Genus of flowering plants

Hedychium [ha-DEE-kee-um] is a genus of flowering plants in the ginger family Zingiberaceae, native to lightly wooded habitats in Asia. There are approximately 70-80 known species, native to India, Southeast Asia, and Madagascar. Some species have become widely naturalized in other lands, and considered invasive in some places.

The genus name Hedychium is derived from two ancient Greek words, hedys meaning "sweet" and chios meaning "snow". This refers to the fragrant white flower of the type species H. coronarium. Common names include garland flower, ginger lily, and kahili ginger.

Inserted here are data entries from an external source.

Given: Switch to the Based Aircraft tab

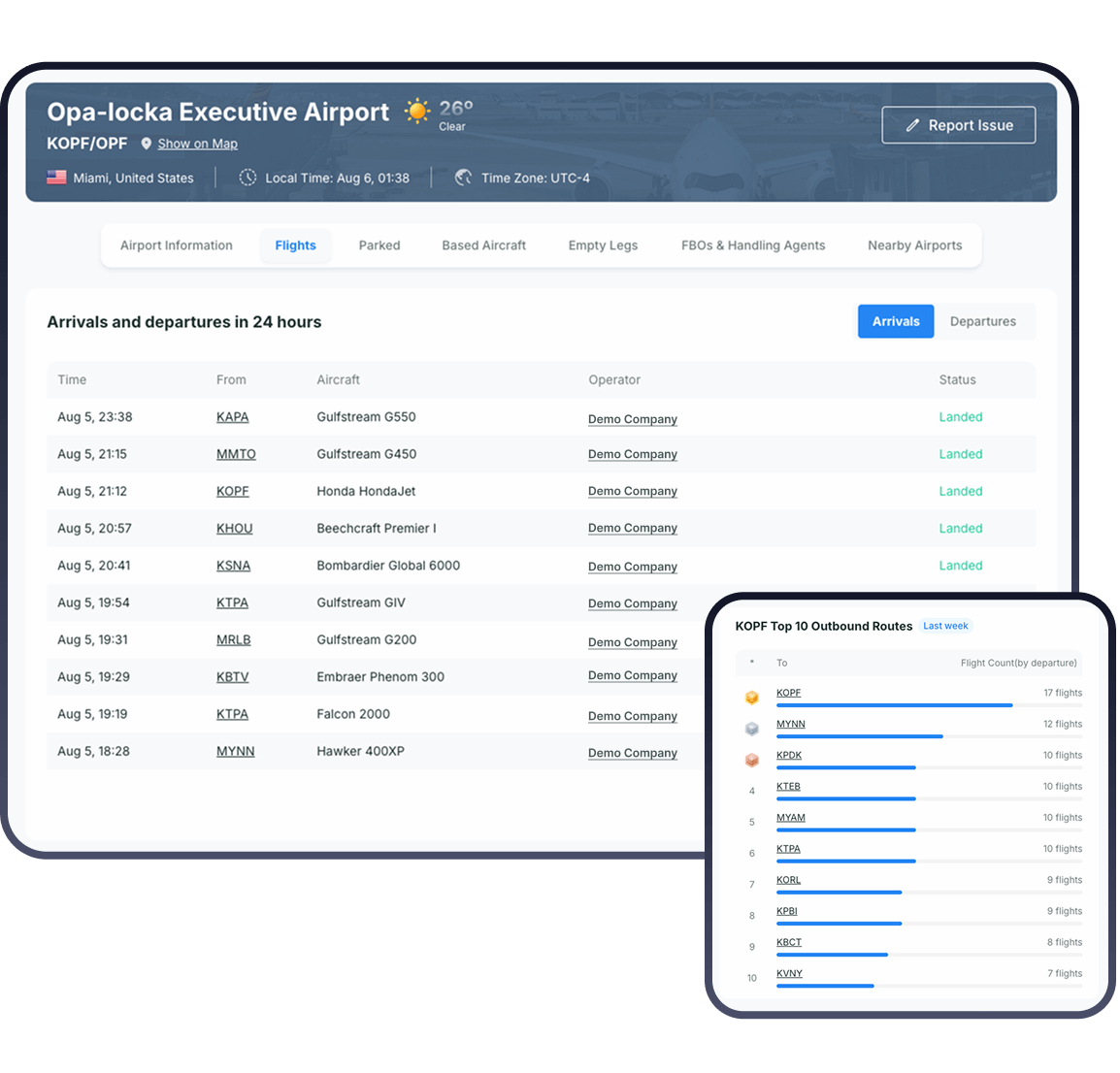Looking at the screenshot, I should (483, 245).
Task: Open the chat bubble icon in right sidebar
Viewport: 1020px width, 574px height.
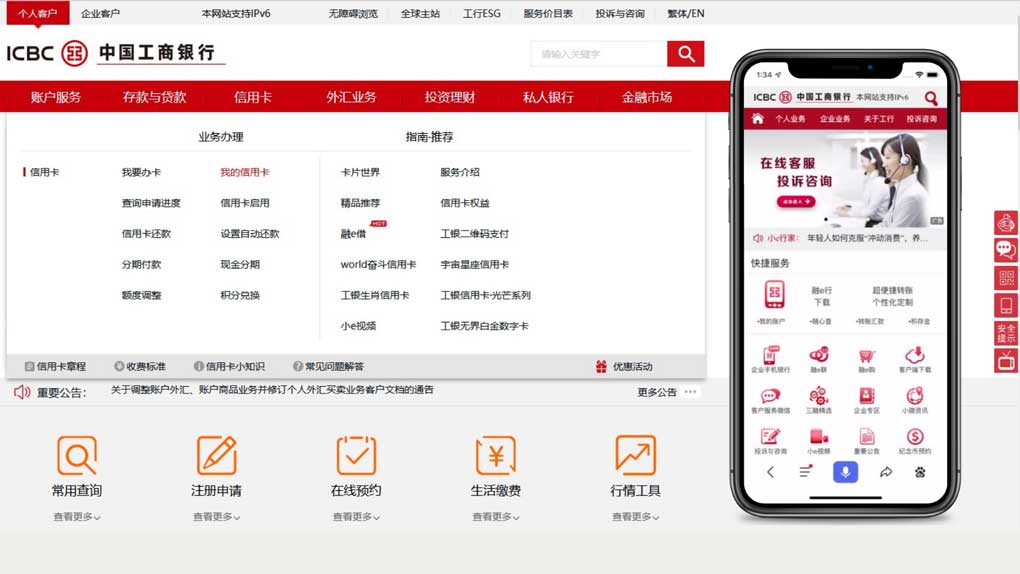Action: tap(1006, 250)
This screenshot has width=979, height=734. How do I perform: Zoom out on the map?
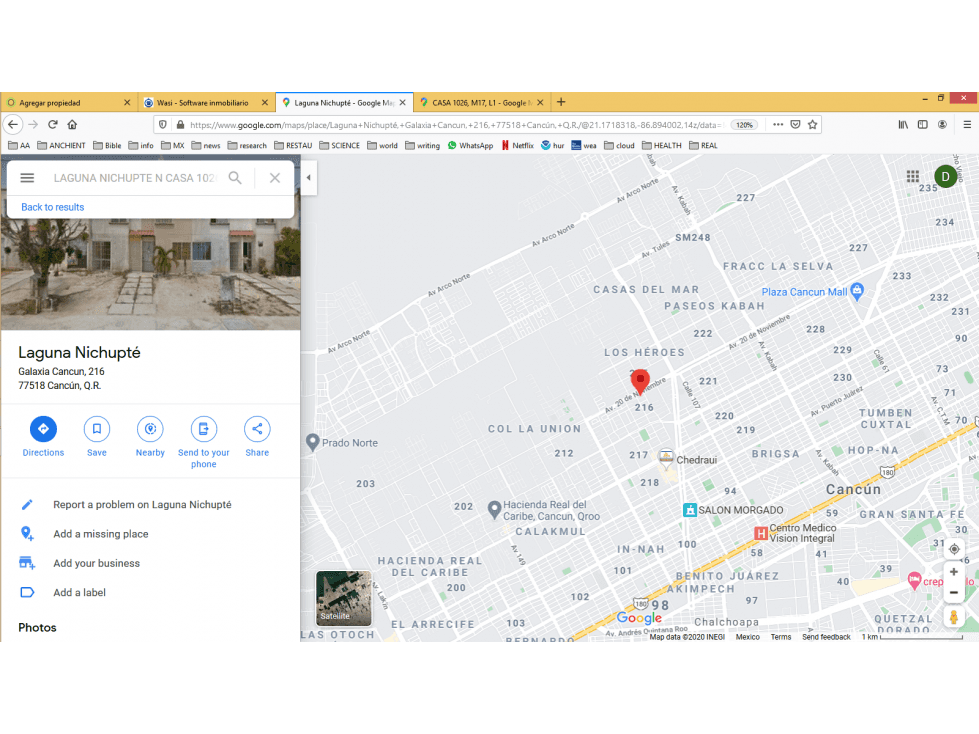tap(954, 592)
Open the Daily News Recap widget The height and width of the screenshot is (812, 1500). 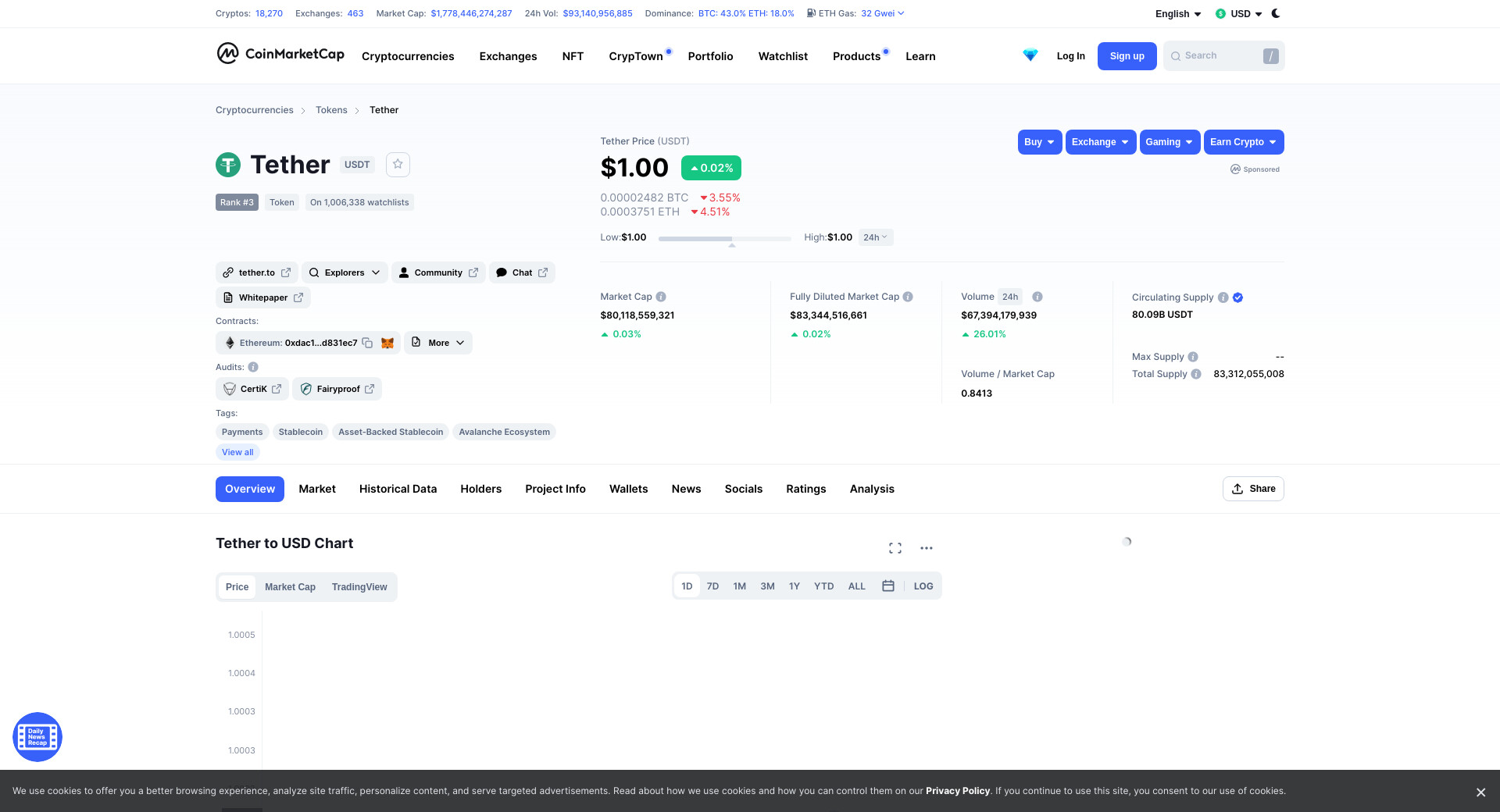(38, 737)
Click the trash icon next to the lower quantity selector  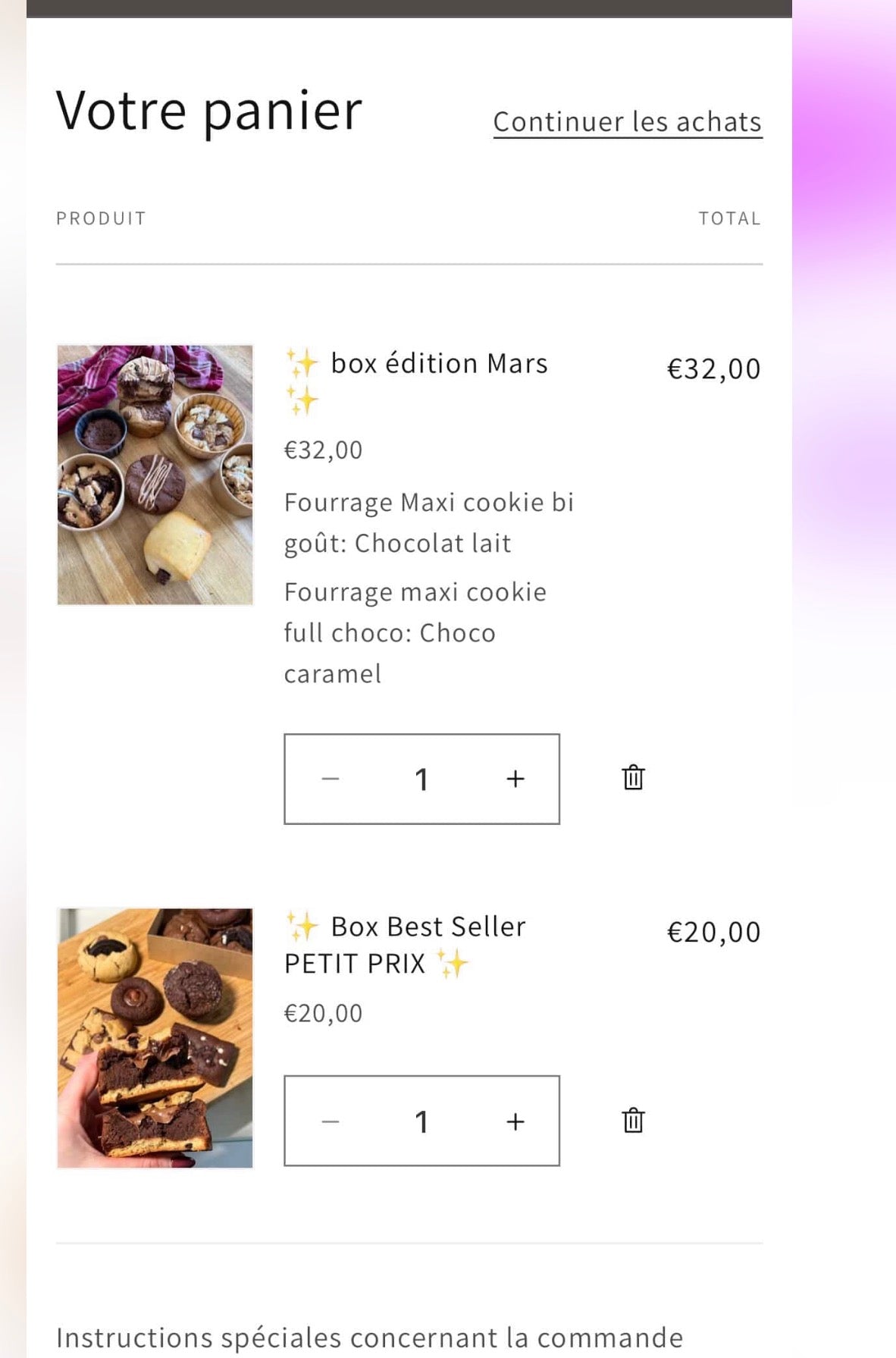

Members of the genus Hedychium are rhizomatous perennials, commonly growing 120–180 cm tall. Some species are cultivated for their exotic foliage and fragrant spikes of flowers in shades of white, yellow and orange. Numerous cultivars have been developed for garden use, of which Hedychium x moorei 'Tara' has gained the Royal Horticultural Society's Award of Garden Merit. Though reasonably hardy down to -10 C, it requires a sheltered position and a deep mulch in winter.

==Species==
- Hedychium aureum
- Hedychium biflorum
- Hedychium bijiangense
- Hedychium bipartitum
- Hedychium boloveniorum
- Hedychium bordelonianum
- Hedychium borneense
- Hedychium bousigonianum
- Hedychium brevicaule
- Hedychium calcaratum
- Hedychium champasakense
- Hedychium chayanianum
- Hedychium chingmeianum
- Hedychium coccineum
- Hedychium collinum
- Hedychium convexum
- Hedychium coronarium
- Hedychium cylindricum
- Hedychium deceptum
- Hedychium densiflorum
- Hedychium dichotomatum
- Hedychium efilamentosum
- Hedychium elatum
- Hedychium ellipticum
- Hedychium elwesii
- Hedychium erythrostemon
- Hedychium flavescens
- Hedychium flavum
- Hedychium forrestii
- Hedychium gardnerianum
- Hedychium glabrum
- Hedychium glaucum
- Hedychium gomezianum
- Hedychium gracile
- Hedychium gracillimum
- Hedychium gratum
- Hedychium greenii
- Hedychium griersonianum
- Hedychium griffithianum
- Hedychium hasseltii
- Hedychium hirsutissimum
- Hedychium hookeri
- Hedychium horsfieldii
- Hedychium intermedium
- Hedychium khaomaenense
- Hedychium kwangsiense
- Hedychium larsenii
- Hedychium lineare
- Hedychium longicornutum
- Hedychium longipedunculatum
- Hedychium longipetalum
- Hedychium luteum
- Hedychium macrorrhizum
- Hedychium malayanum
- Hedychium marginatum
- Hedychium matthewii
- Hedychium menghaiense
- Hedychium menglianense
- Hedychium muanwongyathiae
- Hedychium muluense
- Hedychium nagamiense
- Hedychium neocarneum
- Hedychium nutantiflorum
- Hedychium paludosum
- Hedychium parvibracteatum
- Hedychium pauciflorum
- Hedychium peregrinum
- Hedychium philippinense
- Hedychium phuluangense
- Hedychium poilanei
- Hedychium puerense
- Hedychium putaoense
- Hedychium pynursulaeanum
- Hedychium qingchengense
- Hedychium radiatum
- Hedychium raoi
- Hedychium robustum
- Hedychium roxburghii
- Hedychium samuiense
- Hedychium satyanarayanum
- Hedychium siamense
- Hedychium simaoense
- Hedychium sirirugsae
- Hedychium speciosum
- Hedychium spicatum
- Hedychium stenopetalum
- Hedychium tenellum
- Hedychium tengchongense
- Hedychium thaianum
- Hedychium thyrsiforme
- Hedychium tienlinense
- Hedychium tomentosum
- Hedychium venustum
- Hedychium villosum
- Hedychium viridibracteatum
- Hedychium wardii
- Hedychium ximengense
- Hedychium yungjiangense
- Hedychium yunnanense
- Hedychium zubeengargianum

== Taxonomy and phylogeny ==
In 2000, Tom Wood et al. published the first phylogeny of the genus Hedychium represented by 29 taxa.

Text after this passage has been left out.